Als lid van die inmiddels opgeheven commissie leg ik graag uit waarom een kiesstelsel als het Duitse geen oplossing biedt voor de democratie als geheel. De staatscommissie pleit voor een systeem dat regionale vertegenwoordiging faciliteert, maar niet forceert.
Gemengde kiesstelsels
Laat ik allereerst de voornaamste alternatieve kiesstelsels benoemen waar kiezers twee stemmen mogen uitbrengen: een nationale en een regionale. De nationale stem bepaalt de zetelverdeling tussen partijen in het parlement (vaak met een kiesdrempel, omdat het systeem met een lage kiesdrempel niet past); de regionale stem bepaalt de invulling van in elk geval een deel van die zetels. Dit worden wel ‘gemengde’ kiesstelsels genoemd.
Grofweg kunnen we onderscheid maken tussen twee van zulke kiesstelsels. In het ene stelsel wordt per kiesdistrict maar één afgevaardigde verkozen. Dat zien we bijvoorbeeld in Duitsland en Nieuw-Zeeland. Kiezers kunnen hun regionale stem alleen gebruiken voor een kandidaat uit hun eigen regio. Via de kiesdistricten kan een partij meer kandidaten verkozen krijgen dan de partij hoort te hebben volgens de nationale zetelverdeling. In dat geval moeten er stoelen worden bijgeschoven in het parlement.
Het tweede type kiesstelsel kent eveneens kiesdistricten waaruit kandidaten worden verkozen. Alleen worden dan meerdere afgevaardigden verkozen per kiesdistrict, veelal op basis van evenredigheid binnen het district. Dit kiesstelsel vinden we onder andere in Zweden en Noorwegen.
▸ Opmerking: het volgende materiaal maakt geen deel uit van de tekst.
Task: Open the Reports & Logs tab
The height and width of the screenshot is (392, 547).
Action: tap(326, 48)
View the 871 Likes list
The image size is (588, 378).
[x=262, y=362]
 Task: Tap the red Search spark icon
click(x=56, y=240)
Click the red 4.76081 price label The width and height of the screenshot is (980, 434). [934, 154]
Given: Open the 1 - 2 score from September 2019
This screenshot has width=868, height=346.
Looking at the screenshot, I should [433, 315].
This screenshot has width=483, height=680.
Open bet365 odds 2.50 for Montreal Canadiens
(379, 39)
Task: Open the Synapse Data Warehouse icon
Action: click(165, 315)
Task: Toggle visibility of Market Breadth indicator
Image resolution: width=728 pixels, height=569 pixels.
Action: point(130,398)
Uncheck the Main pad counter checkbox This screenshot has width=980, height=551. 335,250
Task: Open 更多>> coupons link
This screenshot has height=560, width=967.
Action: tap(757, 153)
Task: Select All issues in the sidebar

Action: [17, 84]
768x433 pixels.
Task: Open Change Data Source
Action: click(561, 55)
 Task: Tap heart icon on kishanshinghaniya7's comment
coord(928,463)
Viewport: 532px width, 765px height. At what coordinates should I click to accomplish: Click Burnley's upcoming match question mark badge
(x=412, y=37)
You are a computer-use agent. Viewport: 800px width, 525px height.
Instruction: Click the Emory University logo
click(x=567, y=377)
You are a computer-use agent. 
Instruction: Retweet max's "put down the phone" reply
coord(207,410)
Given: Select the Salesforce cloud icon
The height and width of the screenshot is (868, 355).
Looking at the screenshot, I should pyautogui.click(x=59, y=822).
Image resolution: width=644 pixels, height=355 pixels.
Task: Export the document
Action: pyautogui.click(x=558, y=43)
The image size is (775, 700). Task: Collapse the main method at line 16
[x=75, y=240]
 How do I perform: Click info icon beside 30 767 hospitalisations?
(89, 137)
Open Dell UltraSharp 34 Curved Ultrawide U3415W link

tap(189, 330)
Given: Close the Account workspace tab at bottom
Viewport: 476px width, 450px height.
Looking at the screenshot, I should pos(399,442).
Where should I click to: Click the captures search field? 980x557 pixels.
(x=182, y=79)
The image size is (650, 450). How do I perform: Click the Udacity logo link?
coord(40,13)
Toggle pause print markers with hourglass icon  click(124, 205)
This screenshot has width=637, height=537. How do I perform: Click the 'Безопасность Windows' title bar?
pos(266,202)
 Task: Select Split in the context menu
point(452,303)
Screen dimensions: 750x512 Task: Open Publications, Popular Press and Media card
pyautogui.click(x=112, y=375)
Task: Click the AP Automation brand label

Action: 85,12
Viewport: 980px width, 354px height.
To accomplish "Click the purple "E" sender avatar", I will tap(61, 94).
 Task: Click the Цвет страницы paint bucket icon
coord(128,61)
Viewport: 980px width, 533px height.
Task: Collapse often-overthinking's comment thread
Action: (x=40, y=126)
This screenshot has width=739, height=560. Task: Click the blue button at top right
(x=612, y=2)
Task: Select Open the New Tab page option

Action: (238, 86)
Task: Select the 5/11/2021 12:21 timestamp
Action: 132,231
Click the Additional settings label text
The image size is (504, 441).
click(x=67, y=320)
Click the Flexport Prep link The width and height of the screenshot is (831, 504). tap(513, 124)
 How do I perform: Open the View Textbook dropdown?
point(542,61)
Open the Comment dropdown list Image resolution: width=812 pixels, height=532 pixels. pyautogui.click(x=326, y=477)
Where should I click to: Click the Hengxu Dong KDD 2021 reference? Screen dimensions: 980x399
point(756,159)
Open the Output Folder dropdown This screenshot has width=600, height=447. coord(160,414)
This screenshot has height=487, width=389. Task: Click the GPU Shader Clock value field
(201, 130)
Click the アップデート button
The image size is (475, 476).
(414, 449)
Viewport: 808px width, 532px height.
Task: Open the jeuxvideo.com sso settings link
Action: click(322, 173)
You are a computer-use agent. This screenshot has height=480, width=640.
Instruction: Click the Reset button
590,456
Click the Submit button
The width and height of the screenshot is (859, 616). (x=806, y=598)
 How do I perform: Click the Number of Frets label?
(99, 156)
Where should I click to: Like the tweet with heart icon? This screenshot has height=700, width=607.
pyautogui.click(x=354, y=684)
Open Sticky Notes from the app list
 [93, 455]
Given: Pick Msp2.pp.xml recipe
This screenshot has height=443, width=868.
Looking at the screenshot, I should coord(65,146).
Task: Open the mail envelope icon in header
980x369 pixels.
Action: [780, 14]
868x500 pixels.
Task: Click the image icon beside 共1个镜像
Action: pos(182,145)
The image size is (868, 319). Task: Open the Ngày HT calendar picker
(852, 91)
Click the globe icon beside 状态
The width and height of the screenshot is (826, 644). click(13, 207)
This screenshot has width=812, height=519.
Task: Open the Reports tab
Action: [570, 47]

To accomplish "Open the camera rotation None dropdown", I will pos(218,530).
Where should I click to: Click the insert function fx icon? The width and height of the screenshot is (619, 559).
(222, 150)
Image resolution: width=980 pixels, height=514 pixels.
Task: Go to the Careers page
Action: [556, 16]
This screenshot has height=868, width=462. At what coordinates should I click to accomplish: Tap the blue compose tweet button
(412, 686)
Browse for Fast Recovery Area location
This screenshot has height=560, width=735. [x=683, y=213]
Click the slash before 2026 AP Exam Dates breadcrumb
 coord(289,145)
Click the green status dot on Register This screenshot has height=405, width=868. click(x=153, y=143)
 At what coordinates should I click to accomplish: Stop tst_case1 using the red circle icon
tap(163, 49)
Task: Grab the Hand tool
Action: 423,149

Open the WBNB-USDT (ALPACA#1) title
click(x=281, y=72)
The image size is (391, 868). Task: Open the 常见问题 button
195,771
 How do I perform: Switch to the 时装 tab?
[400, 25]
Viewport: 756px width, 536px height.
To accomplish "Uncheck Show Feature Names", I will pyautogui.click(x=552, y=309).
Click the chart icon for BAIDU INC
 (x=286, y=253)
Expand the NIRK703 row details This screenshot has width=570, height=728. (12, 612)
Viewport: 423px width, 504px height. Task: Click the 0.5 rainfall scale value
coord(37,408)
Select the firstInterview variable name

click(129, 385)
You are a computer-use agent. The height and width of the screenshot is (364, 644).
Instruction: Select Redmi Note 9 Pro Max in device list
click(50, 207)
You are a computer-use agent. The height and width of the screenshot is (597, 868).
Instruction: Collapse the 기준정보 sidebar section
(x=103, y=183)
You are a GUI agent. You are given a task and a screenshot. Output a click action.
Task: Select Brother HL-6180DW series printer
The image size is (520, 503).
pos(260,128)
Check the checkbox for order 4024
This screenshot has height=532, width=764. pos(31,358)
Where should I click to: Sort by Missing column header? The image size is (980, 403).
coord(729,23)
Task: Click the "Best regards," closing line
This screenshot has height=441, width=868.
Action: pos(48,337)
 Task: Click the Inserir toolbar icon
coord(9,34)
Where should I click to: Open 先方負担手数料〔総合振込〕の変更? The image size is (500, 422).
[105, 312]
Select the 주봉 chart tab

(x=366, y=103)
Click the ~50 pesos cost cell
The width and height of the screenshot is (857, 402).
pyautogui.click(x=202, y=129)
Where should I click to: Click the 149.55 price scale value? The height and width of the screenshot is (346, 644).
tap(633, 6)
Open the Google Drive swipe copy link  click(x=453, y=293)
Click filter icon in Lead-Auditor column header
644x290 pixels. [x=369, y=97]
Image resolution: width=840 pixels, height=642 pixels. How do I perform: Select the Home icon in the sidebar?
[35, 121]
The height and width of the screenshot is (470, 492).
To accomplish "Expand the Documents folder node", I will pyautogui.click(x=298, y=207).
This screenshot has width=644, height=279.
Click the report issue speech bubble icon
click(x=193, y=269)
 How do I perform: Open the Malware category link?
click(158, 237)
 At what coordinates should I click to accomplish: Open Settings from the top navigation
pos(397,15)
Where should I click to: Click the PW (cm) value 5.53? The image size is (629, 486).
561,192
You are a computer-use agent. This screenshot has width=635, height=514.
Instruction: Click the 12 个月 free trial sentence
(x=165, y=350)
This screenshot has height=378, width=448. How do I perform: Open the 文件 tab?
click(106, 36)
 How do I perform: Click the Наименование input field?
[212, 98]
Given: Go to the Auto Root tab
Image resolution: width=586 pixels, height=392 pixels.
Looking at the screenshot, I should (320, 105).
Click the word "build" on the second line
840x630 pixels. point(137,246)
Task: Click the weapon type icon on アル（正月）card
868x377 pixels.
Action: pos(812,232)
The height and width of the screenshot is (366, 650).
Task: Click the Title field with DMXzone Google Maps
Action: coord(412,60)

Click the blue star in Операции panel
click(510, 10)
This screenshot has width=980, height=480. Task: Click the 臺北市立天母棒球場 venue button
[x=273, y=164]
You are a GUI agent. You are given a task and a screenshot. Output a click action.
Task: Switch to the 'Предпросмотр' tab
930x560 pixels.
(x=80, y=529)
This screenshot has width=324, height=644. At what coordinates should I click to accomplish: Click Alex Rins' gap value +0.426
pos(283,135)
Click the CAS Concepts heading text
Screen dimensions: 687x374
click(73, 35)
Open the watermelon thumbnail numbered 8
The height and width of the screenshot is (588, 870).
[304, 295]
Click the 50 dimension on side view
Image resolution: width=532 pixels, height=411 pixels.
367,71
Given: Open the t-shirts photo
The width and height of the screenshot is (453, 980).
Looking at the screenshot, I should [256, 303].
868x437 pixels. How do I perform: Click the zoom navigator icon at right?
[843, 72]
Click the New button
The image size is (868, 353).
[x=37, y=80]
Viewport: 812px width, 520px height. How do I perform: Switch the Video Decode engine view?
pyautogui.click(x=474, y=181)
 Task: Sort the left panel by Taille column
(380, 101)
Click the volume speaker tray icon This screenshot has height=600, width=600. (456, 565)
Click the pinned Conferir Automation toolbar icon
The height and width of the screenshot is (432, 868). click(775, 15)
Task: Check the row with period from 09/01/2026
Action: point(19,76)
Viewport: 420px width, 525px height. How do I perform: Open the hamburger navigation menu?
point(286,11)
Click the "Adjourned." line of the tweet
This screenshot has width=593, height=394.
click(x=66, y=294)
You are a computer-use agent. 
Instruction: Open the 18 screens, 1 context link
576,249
Wie nadenkt over het kiesstelsel, moet niet alleen kijken naar regionale vertegenwoordiging. Het voornaamste uitgangspunt van de staatscommissie is in dat opzicht het principe van evenredigheid geweest. Het huidige Nederlandse kiesstelsel, dat bestaat uit één groot kiesdistrict waarbinnen zetels evenredig worden verdeeld, is radicaal evenredig. Het principe van one man – one vote is nergens ter wereld zo consequent doorgevoerd als hier, met allerlei positieve bij-effecten voor de democratie. Die evenredigheid kan ingeperkt worden, maar dan moeten er evidente voordelen tegenover staan.
Principieel probleem met het Duitse kiesstelsel
Er is een principieel argument tegen de regionalisering van het kiesstelsel via een regionale stem. Dat gemengde kiesstelsel dwingt namelijk alle kiezers in Nederland om langs regionale lijnen te stemmen op een persoon. Je moet in zo’n systeem stemmen op een persoon uit je eigen kiesdistrict – Amsterdam, het Westland, de Achterhoek, Zeeland – ook als je voorkeur eigenlijk uitgaat naar een persoon van buiten je regio. Een Fries zou niet kunnen stemmen op de uitgesproken CDA-parlementariër Pieter Omtzigt; een Tukker niet op PVV-prominent Dion Graus; een Limburger zou geen kans hebben gehad om Lutz Jacobi te steunen. In plaats daarvan worden Nederlanders gedwongen om te stemmen op basis van één cruciaal kenmerk: de regio die je met de politicus deelt.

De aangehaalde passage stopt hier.